(Stored data)
****************************************

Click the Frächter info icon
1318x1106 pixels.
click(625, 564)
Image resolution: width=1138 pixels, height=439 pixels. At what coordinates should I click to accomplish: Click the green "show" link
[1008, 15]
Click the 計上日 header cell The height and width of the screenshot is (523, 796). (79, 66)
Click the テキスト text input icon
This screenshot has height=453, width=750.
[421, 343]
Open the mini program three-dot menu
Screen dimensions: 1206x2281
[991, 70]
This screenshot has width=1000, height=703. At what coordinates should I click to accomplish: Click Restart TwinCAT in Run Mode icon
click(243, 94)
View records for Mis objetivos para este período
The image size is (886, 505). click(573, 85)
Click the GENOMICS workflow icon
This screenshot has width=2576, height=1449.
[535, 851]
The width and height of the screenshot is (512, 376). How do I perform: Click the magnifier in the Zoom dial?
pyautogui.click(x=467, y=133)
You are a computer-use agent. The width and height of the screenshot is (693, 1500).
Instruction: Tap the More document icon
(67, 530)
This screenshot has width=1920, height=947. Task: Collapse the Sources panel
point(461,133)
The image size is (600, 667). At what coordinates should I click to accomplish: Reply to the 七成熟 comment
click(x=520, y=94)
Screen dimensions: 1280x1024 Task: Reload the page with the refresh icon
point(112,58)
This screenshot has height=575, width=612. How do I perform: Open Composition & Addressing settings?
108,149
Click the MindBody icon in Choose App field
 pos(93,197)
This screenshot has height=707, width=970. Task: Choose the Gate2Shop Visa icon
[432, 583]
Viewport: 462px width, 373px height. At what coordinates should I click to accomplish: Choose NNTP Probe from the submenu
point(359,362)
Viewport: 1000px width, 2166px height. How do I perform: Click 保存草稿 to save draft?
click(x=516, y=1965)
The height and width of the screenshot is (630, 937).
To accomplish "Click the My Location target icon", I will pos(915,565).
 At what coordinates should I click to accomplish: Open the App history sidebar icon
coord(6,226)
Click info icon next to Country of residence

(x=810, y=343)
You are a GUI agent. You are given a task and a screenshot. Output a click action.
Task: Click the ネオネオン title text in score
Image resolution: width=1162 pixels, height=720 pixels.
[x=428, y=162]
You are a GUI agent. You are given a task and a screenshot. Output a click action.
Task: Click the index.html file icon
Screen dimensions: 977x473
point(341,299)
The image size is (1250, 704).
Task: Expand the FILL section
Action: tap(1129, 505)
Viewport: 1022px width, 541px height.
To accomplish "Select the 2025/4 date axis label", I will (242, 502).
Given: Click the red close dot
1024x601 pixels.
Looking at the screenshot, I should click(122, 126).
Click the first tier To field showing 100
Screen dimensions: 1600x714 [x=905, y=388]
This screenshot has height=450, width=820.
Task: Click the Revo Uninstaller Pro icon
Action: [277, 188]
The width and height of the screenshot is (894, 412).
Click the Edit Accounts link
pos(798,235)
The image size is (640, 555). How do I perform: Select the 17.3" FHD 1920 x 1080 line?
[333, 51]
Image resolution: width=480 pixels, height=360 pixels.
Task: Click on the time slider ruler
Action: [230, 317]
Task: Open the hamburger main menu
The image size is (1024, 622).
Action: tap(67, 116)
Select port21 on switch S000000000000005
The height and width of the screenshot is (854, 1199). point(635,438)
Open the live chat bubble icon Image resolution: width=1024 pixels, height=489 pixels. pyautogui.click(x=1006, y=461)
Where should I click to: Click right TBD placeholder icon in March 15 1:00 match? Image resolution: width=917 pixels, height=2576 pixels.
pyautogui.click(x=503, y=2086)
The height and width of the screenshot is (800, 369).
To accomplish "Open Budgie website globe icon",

****************************************

Assigned task:
Pull out every line holding "will" from the records above, and copy it.

Exercise output:
To accomplish "Click the My Location target icon", I will pos(915,565).
To accomplish "Select the 2025/4 date axis label", I will (242, 502).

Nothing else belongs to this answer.